_The task_
Restate each of the lines given below, word for word.

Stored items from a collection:
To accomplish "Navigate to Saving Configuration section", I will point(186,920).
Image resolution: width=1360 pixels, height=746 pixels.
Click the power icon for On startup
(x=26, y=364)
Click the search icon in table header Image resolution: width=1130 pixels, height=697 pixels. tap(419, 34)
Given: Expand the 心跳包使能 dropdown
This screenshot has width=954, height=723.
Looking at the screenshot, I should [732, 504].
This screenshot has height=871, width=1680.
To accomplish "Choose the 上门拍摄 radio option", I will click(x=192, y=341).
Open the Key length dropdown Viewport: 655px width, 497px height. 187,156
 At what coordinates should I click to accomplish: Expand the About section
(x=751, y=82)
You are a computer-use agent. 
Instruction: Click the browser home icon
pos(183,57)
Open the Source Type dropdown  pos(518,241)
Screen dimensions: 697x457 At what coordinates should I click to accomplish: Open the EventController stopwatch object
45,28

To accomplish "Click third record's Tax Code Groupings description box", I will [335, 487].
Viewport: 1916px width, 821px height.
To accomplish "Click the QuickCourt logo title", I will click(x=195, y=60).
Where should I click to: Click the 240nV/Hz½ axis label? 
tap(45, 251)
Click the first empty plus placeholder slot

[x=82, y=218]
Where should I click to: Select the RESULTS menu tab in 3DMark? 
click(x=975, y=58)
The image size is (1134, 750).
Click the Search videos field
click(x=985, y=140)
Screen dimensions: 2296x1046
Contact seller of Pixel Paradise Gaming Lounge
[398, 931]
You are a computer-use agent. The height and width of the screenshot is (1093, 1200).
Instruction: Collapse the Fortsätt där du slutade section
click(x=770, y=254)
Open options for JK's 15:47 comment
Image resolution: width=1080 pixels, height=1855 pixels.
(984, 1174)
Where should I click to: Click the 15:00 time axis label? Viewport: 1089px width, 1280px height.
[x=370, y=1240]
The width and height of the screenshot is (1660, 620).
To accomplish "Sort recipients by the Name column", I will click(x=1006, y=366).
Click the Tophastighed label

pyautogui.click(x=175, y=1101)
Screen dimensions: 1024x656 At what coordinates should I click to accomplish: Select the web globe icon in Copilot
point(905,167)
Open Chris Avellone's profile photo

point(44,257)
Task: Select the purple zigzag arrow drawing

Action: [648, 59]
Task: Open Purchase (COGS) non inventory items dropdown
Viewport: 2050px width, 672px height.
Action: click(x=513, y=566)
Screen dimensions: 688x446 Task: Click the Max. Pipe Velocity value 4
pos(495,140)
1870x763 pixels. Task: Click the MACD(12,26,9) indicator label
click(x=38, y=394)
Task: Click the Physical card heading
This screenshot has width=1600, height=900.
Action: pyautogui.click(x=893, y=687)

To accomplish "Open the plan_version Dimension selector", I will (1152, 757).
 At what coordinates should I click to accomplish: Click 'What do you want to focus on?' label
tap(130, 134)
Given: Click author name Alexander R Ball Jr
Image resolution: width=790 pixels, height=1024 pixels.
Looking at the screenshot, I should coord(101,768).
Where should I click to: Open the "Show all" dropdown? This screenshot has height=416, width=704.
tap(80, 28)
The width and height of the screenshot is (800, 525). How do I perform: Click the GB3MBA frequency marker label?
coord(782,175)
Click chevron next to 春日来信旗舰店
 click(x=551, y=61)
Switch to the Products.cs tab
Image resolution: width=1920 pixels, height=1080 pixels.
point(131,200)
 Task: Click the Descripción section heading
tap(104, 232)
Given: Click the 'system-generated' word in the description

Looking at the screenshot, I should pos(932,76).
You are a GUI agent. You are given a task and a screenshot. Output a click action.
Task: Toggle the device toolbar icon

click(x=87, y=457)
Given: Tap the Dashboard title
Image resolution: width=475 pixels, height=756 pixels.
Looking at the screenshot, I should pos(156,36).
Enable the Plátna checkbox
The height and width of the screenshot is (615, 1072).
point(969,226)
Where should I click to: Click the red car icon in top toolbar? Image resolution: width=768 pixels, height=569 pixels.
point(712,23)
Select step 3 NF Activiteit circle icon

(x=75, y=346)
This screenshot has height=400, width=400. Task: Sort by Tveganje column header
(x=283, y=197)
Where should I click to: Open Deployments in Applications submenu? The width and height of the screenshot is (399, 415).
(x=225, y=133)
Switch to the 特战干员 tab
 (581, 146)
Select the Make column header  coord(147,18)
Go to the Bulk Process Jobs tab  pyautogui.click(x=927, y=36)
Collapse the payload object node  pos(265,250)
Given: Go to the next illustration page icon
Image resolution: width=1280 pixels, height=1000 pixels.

_Reply_
To accomplish "Navigate to Saving Configuration section", I will point(186,920).
Image resolution: width=1360 pixels, height=746 pixels.
Click the power icon for On startup
(x=26, y=364)
Click the search icon in table header Image resolution: width=1130 pixels, height=697 pixels. tap(419, 34)
Given: Expand the 心跳包使能 dropdown
This screenshot has width=954, height=723.
Looking at the screenshot, I should [732, 504].
This screenshot has height=871, width=1680.
To accomplish "Choose the 上门拍摄 radio option", I will click(x=192, y=341).
Open the Key length dropdown Viewport: 655px width, 497px height. 187,156
 At what coordinates should I click to accomplish: Expand the About section
(x=751, y=82)
You are a computer-use agent. 
Instruction: Click the browser home icon
pos(183,57)
Open the Source Type dropdown  pos(518,241)
Screen dimensions: 697x457 At what coordinates should I click to accomplish: Open the EventController stopwatch object
45,28

To accomplish "Click third record's Tax Code Groupings description box", I will [335, 487].
Viewport: 1916px width, 821px height.
To accomplish "Click the QuickCourt logo title", I will click(x=195, y=60).
Where should I click to: Click the 240nV/Hz½ axis label? 
tap(45, 251)
Click the first empty plus placeholder slot

[x=82, y=218]
Where should I click to: Select the RESULTS menu tab in 3DMark? 
click(x=975, y=58)
The image size is (1134, 750).
Click the Search videos field
click(x=985, y=140)
Screen dimensions: 2296x1046
Contact seller of Pixel Paradise Gaming Lounge
[398, 931]
You are a computer-use agent. The height and width of the screenshot is (1093, 1200).
Instruction: Collapse the Fortsätt där du slutade section
click(x=770, y=254)
Open options for JK's 15:47 comment
Image resolution: width=1080 pixels, height=1855 pixels.
(984, 1174)
Where should I click to: Click the 15:00 time axis label? Viewport: 1089px width, 1280px height.
[x=370, y=1240]
The width and height of the screenshot is (1660, 620).
To accomplish "Sort recipients by the Name column", I will click(x=1006, y=366).
Click the Tophastighed label

pyautogui.click(x=175, y=1101)
Screen dimensions: 1024x656 At what coordinates should I click to accomplish: Select the web globe icon in Copilot
point(905,167)
Open Chris Avellone's profile photo

point(44,257)
Task: Select the purple zigzag arrow drawing

Action: [648, 59]
Task: Open Purchase (COGS) non inventory items dropdown
Viewport: 2050px width, 672px height.
Action: click(x=513, y=566)
Screen dimensions: 688x446 Task: Click the Max. Pipe Velocity value 4
pos(495,140)
1870x763 pixels. Task: Click the MACD(12,26,9) indicator label
click(x=38, y=394)
Task: Click the Physical card heading
This screenshot has width=1600, height=900.
Action: pyautogui.click(x=893, y=687)

To accomplish "Open the plan_version Dimension selector", I will (1152, 757).
 At what coordinates should I click to accomplish: Click 'What do you want to focus on?' label
tap(130, 134)
Given: Click author name Alexander R Ball Jr
Image resolution: width=790 pixels, height=1024 pixels.
Looking at the screenshot, I should coord(101,768).
Where should I click to: Open the "Show all" dropdown? This screenshot has height=416, width=704.
tap(80, 28)
The width and height of the screenshot is (800, 525). How do I perform: Click the GB3MBA frequency marker label?
coord(782,175)
Click chevron next to 春日来信旗舰店
 click(x=551, y=61)
Switch to the Products.cs tab
Image resolution: width=1920 pixels, height=1080 pixels.
point(131,200)
 Task: Click the Descripción section heading
tap(104, 232)
Given: Click the 'system-generated' word in the description

Looking at the screenshot, I should pos(932,76).
You are a GUI agent. You are given a task and a screenshot. Output a click action.
Task: Toggle the device toolbar icon

click(x=87, y=457)
Given: Tap the Dashboard title
Image resolution: width=475 pixels, height=756 pixels.
Looking at the screenshot, I should pos(156,36).
Enable the Plátna checkbox
The height and width of the screenshot is (615, 1072).
point(969,226)
Where should I click to: Click the red car icon in top toolbar? Image resolution: width=768 pixels, height=569 pixels.
point(712,23)
Select step 3 NF Activiteit circle icon

(x=75, y=346)
This screenshot has height=400, width=400. Task: Sort by Tveganje column header
(x=283, y=197)
Where should I click to: Open Deployments in Applications submenu? The width and height of the screenshot is (399, 415).
(x=225, y=133)
Switch to the 特战干员 tab
 (581, 146)
Select the Make column header  coord(147,18)
Go to the Bulk Process Jobs tab  pyautogui.click(x=927, y=36)
Collapse the payload object node  pos(265,250)
Given: Go to the next illustration page icon
Image resolution: width=1280 pixels, height=1000 pixels.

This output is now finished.